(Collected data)
* * * * * * * * *

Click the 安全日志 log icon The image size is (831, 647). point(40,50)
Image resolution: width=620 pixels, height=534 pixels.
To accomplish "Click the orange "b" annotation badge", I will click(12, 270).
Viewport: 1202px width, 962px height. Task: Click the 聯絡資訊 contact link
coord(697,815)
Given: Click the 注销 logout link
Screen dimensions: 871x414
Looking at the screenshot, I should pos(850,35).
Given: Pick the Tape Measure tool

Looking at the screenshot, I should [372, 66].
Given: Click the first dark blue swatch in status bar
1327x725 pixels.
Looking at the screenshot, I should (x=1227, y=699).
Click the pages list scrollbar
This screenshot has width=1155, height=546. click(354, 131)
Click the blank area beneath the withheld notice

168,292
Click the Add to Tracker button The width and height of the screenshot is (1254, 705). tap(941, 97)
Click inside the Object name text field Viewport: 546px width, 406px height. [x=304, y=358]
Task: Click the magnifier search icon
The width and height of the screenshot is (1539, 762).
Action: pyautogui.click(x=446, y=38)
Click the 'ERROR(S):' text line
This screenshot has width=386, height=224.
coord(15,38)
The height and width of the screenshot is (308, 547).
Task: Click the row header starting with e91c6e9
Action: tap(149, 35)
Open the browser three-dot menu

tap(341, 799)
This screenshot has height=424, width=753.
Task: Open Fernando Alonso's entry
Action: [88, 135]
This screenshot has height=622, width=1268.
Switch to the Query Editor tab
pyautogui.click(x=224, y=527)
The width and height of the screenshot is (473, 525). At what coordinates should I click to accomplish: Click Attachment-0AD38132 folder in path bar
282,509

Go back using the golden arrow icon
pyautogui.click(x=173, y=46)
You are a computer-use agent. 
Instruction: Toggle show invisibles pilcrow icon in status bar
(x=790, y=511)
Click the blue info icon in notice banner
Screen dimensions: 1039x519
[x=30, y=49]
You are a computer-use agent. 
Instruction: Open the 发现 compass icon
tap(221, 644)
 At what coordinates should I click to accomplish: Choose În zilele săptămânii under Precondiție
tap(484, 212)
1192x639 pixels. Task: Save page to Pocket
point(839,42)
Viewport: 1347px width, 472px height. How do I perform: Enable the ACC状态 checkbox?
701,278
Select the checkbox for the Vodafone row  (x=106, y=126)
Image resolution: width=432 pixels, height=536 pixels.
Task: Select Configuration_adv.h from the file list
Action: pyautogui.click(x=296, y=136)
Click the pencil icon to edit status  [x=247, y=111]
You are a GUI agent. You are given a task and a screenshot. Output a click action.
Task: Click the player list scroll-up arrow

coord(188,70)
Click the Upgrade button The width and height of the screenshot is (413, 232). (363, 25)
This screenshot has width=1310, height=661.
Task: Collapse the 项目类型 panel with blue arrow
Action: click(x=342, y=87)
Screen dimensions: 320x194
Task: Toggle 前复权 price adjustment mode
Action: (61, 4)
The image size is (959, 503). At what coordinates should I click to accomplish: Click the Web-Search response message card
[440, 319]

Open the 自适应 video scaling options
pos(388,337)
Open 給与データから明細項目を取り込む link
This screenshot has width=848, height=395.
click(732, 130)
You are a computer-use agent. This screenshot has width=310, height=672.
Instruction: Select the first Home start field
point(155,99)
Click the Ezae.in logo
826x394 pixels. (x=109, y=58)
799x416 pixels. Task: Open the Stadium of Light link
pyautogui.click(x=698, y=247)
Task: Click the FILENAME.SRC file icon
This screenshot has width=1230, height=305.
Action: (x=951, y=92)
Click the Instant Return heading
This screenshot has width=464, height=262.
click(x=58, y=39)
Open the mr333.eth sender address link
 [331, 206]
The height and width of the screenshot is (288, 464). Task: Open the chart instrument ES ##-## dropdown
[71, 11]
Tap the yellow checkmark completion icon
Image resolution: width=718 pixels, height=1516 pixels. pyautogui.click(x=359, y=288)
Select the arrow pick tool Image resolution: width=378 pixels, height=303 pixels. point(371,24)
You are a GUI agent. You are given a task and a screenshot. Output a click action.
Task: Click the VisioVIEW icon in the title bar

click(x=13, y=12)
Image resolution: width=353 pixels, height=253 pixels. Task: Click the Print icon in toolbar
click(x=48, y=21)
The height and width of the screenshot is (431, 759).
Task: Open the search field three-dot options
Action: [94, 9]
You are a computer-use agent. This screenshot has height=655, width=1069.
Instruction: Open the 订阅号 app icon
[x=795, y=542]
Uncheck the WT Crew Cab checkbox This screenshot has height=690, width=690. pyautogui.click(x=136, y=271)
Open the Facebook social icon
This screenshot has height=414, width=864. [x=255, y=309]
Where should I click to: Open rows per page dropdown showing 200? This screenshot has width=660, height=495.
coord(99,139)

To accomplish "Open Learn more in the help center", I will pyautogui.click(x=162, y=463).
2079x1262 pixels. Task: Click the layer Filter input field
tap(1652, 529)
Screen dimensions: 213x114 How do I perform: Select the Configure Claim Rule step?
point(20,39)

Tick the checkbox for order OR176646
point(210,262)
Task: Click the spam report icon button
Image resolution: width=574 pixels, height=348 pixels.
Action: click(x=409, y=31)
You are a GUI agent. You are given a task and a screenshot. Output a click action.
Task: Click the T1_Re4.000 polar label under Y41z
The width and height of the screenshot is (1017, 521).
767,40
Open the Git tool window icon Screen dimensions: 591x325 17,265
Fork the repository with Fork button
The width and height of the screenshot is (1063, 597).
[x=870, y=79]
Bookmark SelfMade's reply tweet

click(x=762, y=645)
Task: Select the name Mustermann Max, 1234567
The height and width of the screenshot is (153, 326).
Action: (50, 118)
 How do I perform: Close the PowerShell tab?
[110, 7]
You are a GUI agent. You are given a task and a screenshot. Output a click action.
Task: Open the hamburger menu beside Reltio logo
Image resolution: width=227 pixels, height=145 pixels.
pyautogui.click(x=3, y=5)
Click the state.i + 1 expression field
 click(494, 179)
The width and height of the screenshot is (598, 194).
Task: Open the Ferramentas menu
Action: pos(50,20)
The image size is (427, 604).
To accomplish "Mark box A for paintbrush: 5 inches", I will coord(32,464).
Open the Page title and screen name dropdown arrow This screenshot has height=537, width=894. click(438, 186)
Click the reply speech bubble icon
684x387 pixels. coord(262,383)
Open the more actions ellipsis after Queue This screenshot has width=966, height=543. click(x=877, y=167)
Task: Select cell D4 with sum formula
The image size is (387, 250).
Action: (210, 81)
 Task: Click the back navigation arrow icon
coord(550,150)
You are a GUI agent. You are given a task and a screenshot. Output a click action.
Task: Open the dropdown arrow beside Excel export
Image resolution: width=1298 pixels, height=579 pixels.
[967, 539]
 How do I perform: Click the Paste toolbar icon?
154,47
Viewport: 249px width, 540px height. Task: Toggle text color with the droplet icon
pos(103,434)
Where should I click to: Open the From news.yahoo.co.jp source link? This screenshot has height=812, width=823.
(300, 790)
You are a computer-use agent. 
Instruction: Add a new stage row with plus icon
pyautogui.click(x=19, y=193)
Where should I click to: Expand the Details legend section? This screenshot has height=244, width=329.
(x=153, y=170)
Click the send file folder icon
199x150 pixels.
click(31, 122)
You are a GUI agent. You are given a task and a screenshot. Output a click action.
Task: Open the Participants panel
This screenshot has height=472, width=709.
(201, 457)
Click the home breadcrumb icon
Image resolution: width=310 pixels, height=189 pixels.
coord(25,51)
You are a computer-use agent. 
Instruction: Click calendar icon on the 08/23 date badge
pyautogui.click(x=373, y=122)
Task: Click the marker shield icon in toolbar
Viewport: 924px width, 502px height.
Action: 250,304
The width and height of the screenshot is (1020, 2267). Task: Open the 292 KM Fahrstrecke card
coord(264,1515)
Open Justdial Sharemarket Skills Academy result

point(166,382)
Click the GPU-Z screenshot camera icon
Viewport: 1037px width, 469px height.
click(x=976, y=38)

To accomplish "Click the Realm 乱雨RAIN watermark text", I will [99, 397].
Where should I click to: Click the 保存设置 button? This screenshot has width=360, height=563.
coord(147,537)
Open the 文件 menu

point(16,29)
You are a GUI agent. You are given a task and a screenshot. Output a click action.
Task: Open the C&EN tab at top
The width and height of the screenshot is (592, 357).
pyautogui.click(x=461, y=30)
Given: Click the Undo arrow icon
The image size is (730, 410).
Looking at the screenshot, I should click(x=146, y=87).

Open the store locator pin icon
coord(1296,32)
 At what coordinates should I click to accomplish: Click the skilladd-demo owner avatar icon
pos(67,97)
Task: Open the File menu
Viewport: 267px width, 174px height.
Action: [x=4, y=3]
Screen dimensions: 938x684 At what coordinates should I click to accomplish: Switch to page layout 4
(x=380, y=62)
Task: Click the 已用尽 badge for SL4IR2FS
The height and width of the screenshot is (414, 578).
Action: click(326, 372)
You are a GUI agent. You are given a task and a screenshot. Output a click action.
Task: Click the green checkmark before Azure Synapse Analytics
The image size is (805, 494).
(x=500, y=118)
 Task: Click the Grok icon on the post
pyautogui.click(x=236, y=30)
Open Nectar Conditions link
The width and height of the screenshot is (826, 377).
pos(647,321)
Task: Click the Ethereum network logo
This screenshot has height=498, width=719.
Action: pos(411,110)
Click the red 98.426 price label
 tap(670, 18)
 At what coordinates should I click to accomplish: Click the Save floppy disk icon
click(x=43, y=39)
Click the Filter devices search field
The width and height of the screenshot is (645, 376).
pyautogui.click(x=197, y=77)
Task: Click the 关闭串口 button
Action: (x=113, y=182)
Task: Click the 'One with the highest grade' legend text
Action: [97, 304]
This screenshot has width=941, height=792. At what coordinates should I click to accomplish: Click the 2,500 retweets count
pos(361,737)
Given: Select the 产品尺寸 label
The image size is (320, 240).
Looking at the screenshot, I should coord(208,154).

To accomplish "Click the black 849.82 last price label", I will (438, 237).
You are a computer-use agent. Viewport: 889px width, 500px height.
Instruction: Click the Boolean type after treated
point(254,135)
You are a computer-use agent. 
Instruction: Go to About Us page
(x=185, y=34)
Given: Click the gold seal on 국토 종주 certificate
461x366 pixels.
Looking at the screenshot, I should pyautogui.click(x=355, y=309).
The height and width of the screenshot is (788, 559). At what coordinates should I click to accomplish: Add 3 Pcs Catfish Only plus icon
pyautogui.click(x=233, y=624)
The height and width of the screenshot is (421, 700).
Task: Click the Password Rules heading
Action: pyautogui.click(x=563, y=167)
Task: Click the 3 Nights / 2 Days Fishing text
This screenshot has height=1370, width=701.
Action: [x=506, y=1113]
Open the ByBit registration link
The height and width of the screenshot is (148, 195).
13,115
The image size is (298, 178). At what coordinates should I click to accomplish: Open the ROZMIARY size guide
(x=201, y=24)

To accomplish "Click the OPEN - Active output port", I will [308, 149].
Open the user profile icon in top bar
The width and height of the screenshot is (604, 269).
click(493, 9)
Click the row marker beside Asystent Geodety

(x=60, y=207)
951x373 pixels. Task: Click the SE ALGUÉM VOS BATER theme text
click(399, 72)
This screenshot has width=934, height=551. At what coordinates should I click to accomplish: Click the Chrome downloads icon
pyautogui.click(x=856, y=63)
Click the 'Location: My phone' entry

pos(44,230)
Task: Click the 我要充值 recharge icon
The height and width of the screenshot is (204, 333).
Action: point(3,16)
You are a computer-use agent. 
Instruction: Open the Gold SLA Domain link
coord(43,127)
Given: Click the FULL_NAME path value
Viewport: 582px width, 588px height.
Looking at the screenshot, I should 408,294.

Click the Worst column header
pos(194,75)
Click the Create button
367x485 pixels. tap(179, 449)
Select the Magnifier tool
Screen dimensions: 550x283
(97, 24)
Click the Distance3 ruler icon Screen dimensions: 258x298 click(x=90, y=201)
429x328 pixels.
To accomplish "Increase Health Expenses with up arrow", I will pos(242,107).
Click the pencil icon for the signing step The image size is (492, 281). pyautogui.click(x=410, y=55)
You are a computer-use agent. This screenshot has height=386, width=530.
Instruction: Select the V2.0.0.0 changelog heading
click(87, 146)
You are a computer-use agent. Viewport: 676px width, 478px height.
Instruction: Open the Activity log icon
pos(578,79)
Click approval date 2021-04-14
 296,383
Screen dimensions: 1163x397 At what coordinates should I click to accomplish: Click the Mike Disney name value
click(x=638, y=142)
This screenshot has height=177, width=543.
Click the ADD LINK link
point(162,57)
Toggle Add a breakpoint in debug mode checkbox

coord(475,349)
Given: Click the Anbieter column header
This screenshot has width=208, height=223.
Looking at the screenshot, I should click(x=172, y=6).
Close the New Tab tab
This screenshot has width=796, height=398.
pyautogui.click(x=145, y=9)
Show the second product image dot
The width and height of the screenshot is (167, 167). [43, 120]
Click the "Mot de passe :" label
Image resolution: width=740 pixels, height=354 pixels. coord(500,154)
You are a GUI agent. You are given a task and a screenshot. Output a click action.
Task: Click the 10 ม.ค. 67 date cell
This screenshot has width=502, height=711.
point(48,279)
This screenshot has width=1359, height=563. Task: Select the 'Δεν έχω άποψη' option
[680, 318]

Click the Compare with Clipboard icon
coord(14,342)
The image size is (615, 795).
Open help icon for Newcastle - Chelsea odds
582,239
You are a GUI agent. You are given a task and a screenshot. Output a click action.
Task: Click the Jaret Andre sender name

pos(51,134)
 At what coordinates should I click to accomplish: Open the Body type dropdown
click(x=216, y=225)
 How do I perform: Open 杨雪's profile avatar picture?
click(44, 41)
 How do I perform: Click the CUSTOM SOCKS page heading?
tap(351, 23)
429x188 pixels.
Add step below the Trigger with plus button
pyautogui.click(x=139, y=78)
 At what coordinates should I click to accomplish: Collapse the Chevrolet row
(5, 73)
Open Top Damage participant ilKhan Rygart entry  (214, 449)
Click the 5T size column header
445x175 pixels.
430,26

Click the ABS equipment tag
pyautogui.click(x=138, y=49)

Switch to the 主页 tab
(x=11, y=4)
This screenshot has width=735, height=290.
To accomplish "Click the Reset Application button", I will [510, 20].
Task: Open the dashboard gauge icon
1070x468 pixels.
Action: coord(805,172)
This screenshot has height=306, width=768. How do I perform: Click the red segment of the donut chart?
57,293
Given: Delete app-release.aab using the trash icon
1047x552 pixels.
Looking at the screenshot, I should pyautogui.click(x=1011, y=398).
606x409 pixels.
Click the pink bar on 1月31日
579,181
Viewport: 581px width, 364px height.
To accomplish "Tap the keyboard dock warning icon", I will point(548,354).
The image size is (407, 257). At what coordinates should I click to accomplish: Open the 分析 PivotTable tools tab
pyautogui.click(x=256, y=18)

* * * * * * * * *

Every line from the line containing "The width and height of the screenshot is (1020, 2267)." through the line containing "Task: Click the 已用尽 badge for SL4IR2FS" in the records above must be retyped exactly. Leave out the rest.

■ **Answer space**
The width and height of the screenshot is (1020, 2267). Task: Open the 292 KM Fahrstrecke card
coord(264,1515)
Open Justdial Sharemarket Skills Academy result

point(166,382)
Click the GPU-Z screenshot camera icon
Viewport: 1037px width, 469px height.
click(x=976, y=38)

To accomplish "Click the Realm 乱雨RAIN watermark text", I will [99, 397].
Where should I click to: Click the 保存设置 button? This screenshot has width=360, height=563.
coord(147,537)
Open the 文件 menu

point(16,29)
You are a GUI agent. You are given a task and a screenshot. Output a click action.
Task: Open the C&EN tab at top
The width and height of the screenshot is (592, 357).
pyautogui.click(x=461, y=30)
Given: Click the Undo arrow icon
The image size is (730, 410).
Looking at the screenshot, I should click(x=146, y=87).

Open the store locator pin icon
coord(1296,32)
 At what coordinates should I click to accomplish: Click the skilladd-demo owner avatar icon
pos(67,97)
Task: Open the File menu
Viewport: 267px width, 174px height.
Action: [x=4, y=3]
Screen dimensions: 938x684 At what coordinates should I click to accomplish: Switch to page layout 4
(x=380, y=62)
Task: Click the 已用尽 badge for SL4IR2FS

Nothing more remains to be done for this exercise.